- [Instructions to follow]
Only the lines from the one containing "Legal (45, 1846)" through the end of the material are to be echoed, each exactly as it appears.

[[ Listed records open ]]

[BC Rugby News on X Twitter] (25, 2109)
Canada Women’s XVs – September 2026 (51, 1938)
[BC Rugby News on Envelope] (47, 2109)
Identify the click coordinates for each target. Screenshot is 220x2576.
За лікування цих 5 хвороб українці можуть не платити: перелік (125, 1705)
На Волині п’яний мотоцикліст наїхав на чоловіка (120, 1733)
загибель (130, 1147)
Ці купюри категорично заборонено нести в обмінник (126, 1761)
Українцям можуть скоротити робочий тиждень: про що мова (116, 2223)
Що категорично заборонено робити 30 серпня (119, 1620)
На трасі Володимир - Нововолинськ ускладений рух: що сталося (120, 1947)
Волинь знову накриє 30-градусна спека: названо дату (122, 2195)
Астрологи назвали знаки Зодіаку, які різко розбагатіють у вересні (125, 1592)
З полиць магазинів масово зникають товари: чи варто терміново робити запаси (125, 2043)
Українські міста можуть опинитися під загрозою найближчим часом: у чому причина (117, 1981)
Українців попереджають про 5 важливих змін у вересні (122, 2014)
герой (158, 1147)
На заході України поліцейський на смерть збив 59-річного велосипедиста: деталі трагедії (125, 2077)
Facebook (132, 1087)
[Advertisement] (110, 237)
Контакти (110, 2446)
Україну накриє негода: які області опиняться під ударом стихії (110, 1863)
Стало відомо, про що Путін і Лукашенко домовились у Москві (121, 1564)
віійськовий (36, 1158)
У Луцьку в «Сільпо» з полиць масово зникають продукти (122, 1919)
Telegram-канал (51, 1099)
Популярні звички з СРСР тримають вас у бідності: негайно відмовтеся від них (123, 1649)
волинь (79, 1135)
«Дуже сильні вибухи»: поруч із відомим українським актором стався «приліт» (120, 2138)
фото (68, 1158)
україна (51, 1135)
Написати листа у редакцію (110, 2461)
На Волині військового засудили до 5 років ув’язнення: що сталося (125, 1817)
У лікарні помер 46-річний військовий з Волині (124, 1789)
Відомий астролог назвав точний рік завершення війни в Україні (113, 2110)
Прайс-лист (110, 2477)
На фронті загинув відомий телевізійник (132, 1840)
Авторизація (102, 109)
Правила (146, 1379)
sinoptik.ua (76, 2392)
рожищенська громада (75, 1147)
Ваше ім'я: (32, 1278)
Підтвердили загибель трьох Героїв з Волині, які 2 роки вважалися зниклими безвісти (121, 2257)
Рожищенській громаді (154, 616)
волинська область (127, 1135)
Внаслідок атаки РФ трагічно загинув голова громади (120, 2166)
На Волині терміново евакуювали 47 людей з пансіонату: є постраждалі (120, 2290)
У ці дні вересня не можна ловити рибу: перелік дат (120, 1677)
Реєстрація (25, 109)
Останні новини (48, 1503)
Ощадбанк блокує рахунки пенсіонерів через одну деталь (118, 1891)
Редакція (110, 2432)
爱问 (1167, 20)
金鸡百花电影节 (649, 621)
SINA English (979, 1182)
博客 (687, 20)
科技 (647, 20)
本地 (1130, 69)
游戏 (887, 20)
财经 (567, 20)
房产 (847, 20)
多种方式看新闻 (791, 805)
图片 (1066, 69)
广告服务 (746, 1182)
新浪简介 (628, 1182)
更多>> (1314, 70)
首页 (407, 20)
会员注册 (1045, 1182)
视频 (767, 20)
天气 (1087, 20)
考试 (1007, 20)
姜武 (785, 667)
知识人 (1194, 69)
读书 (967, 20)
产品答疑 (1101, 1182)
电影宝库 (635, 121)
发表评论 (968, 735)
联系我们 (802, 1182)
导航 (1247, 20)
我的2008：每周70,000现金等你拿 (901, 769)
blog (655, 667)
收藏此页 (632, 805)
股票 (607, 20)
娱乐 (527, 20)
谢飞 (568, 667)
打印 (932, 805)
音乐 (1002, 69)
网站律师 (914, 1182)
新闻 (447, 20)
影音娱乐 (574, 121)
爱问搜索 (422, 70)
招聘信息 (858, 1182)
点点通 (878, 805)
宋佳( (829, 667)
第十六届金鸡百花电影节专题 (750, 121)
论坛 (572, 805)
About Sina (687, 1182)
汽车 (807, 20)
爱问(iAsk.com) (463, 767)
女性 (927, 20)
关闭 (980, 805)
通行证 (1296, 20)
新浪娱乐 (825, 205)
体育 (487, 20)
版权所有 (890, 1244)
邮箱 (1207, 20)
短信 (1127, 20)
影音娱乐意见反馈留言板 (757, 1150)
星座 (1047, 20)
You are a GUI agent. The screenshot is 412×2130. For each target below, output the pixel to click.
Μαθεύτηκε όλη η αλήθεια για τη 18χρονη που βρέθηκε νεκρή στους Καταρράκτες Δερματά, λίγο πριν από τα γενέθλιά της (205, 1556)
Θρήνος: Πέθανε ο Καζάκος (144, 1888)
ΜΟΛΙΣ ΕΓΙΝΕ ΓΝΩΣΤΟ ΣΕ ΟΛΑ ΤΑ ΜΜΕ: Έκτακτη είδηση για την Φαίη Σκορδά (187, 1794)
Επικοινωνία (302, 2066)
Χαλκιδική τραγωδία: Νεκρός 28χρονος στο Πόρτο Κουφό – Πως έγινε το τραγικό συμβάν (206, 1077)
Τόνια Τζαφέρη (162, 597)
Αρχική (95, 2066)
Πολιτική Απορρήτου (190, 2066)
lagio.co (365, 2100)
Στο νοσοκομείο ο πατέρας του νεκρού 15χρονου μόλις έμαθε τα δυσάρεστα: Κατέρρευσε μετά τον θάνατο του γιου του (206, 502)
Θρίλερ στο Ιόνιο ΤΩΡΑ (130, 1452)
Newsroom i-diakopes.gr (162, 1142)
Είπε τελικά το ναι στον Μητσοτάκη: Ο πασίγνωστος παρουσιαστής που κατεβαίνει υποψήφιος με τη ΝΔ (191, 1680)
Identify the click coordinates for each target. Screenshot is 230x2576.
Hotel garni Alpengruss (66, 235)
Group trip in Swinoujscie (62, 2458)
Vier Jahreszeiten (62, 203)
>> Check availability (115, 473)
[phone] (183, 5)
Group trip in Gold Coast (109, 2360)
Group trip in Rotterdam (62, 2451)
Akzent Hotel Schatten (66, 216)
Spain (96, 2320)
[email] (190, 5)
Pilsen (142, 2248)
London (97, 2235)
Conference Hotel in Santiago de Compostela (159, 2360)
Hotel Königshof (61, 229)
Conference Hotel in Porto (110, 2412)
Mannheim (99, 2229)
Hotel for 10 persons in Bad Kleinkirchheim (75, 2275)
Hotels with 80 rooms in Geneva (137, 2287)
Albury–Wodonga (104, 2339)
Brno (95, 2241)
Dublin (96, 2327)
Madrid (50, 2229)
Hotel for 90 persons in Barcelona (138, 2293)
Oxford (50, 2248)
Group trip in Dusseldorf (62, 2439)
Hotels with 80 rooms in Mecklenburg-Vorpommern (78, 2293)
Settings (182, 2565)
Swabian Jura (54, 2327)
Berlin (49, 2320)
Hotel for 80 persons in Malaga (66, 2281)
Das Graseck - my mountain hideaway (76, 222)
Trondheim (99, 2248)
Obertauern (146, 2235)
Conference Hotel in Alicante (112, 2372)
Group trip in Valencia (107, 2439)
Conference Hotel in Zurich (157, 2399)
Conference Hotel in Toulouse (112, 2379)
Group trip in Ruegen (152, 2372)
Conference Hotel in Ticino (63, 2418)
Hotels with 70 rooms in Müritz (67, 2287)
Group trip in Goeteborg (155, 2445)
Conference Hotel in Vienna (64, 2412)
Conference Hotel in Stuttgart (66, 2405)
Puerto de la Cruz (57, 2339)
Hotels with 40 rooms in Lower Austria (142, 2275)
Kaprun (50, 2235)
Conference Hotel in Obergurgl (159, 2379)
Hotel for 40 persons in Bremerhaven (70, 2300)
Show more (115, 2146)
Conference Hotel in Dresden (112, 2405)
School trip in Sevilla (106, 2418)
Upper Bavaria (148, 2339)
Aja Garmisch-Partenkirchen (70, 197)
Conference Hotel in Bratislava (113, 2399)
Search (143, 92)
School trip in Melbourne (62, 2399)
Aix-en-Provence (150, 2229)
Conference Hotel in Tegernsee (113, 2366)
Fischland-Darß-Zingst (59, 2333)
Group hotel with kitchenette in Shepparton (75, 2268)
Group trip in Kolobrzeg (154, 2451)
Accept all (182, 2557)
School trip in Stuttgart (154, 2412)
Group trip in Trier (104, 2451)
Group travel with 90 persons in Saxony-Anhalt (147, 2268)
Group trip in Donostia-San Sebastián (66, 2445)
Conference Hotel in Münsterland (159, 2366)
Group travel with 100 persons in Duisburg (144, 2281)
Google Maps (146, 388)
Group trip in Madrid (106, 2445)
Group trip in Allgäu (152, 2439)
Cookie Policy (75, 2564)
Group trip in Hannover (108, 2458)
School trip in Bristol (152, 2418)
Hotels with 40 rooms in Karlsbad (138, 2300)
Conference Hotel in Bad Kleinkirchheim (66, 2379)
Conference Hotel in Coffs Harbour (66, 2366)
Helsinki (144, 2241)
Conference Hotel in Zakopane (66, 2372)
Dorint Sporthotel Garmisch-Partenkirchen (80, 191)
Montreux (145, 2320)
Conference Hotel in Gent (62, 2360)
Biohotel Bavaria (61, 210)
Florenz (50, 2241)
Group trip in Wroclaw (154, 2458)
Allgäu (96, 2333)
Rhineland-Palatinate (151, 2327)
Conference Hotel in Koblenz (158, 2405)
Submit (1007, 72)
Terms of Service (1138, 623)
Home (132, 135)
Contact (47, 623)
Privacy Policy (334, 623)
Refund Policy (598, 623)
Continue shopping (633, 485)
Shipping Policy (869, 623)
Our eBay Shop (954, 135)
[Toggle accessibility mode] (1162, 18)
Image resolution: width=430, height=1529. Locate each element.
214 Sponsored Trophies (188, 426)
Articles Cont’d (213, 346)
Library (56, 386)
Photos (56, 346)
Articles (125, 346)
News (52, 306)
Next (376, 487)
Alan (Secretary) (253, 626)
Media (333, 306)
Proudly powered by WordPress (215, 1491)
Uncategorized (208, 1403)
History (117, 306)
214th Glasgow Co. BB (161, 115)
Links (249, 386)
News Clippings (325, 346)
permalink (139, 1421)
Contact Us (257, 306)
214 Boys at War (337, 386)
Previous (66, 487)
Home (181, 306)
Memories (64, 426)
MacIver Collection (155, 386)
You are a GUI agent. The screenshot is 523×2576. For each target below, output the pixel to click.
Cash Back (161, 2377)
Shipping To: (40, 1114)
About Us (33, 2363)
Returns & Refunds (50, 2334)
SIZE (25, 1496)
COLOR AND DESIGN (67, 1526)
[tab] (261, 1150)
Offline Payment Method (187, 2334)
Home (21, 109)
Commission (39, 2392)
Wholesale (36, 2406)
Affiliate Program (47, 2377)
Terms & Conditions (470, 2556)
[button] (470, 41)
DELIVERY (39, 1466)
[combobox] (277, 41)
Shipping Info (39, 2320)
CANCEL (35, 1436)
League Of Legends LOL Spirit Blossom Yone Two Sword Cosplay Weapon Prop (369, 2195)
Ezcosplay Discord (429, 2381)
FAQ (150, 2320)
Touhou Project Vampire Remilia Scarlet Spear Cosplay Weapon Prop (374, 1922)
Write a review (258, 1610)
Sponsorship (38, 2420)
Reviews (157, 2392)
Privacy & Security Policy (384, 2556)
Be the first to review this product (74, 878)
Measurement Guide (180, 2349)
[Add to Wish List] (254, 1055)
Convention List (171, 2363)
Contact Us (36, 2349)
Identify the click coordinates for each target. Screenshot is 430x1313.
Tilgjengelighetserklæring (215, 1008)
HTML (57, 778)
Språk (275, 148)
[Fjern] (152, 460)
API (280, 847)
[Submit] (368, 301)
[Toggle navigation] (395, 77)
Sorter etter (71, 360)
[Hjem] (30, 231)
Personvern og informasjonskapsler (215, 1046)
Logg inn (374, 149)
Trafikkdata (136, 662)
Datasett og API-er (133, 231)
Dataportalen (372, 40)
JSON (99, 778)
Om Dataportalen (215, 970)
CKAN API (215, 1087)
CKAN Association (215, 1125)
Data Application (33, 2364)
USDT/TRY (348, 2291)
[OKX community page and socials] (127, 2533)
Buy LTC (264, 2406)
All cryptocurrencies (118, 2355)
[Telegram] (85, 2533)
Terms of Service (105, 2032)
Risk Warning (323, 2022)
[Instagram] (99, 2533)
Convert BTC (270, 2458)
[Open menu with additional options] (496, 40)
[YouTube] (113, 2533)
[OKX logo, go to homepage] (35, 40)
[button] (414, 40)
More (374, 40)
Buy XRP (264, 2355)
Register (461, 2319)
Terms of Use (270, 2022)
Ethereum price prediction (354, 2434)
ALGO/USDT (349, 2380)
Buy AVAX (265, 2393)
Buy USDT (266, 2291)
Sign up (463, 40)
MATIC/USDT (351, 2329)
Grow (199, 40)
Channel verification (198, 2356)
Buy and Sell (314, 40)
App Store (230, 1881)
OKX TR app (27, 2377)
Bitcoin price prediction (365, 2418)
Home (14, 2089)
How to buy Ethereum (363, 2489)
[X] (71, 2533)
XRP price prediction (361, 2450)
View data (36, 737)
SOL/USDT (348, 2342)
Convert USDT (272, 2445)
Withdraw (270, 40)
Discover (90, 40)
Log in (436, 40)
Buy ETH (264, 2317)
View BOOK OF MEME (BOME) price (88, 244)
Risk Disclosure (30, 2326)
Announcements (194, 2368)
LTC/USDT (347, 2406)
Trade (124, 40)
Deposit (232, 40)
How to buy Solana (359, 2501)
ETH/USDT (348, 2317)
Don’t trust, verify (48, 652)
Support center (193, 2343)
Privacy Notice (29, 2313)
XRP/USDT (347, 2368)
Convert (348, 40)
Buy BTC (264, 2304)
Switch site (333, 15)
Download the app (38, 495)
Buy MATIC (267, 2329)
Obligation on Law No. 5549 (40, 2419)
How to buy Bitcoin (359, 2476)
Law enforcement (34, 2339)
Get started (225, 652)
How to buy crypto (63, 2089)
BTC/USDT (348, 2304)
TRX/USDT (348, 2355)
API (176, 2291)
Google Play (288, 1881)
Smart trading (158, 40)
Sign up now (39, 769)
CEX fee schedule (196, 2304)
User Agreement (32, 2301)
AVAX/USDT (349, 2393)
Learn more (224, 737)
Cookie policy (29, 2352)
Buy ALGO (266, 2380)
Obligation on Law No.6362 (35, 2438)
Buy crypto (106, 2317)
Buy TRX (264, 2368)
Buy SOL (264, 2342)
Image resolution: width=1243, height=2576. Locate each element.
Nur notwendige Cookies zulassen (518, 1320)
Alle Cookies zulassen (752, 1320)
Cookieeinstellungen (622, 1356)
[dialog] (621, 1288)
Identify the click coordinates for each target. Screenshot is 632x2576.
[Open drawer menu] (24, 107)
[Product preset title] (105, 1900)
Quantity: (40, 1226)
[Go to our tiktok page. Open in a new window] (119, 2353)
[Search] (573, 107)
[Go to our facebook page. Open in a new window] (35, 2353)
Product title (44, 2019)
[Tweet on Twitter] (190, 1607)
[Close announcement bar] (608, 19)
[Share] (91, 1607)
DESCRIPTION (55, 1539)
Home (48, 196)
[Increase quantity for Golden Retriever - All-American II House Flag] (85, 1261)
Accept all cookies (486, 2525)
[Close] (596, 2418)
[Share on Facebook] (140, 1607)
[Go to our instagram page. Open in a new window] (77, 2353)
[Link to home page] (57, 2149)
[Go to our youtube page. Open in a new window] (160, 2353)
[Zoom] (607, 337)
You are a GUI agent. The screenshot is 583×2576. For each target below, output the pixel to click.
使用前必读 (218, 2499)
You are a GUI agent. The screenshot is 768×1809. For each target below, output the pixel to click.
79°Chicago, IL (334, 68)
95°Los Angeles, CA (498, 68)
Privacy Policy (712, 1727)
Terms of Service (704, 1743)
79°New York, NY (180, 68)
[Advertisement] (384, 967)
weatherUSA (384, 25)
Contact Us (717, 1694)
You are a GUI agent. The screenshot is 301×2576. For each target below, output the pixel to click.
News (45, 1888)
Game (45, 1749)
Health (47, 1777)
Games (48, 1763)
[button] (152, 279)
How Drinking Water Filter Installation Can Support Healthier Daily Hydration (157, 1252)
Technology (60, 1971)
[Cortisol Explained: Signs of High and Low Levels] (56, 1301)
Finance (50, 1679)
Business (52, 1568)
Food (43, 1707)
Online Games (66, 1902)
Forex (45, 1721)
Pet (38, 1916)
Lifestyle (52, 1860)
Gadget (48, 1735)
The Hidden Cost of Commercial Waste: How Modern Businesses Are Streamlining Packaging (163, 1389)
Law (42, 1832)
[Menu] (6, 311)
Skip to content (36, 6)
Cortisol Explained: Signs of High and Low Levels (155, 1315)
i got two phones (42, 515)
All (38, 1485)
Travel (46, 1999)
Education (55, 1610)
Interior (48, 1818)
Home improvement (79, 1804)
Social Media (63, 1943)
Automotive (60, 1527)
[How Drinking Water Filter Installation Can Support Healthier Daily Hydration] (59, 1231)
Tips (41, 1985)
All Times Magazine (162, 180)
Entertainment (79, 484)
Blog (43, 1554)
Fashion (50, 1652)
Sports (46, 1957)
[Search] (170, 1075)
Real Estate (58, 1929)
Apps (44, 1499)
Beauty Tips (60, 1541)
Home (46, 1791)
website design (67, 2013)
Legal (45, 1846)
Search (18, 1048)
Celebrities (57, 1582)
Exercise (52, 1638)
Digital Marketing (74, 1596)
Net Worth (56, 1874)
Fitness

[[ Listed records closed ]]

- [Result]
Legal (45, 1846)
Search (18, 1048)
Celebrities (57, 1582)
Exercise (52, 1638)
Digital Marketing (74, 1596)
Net Worth (56, 1874)
Fitness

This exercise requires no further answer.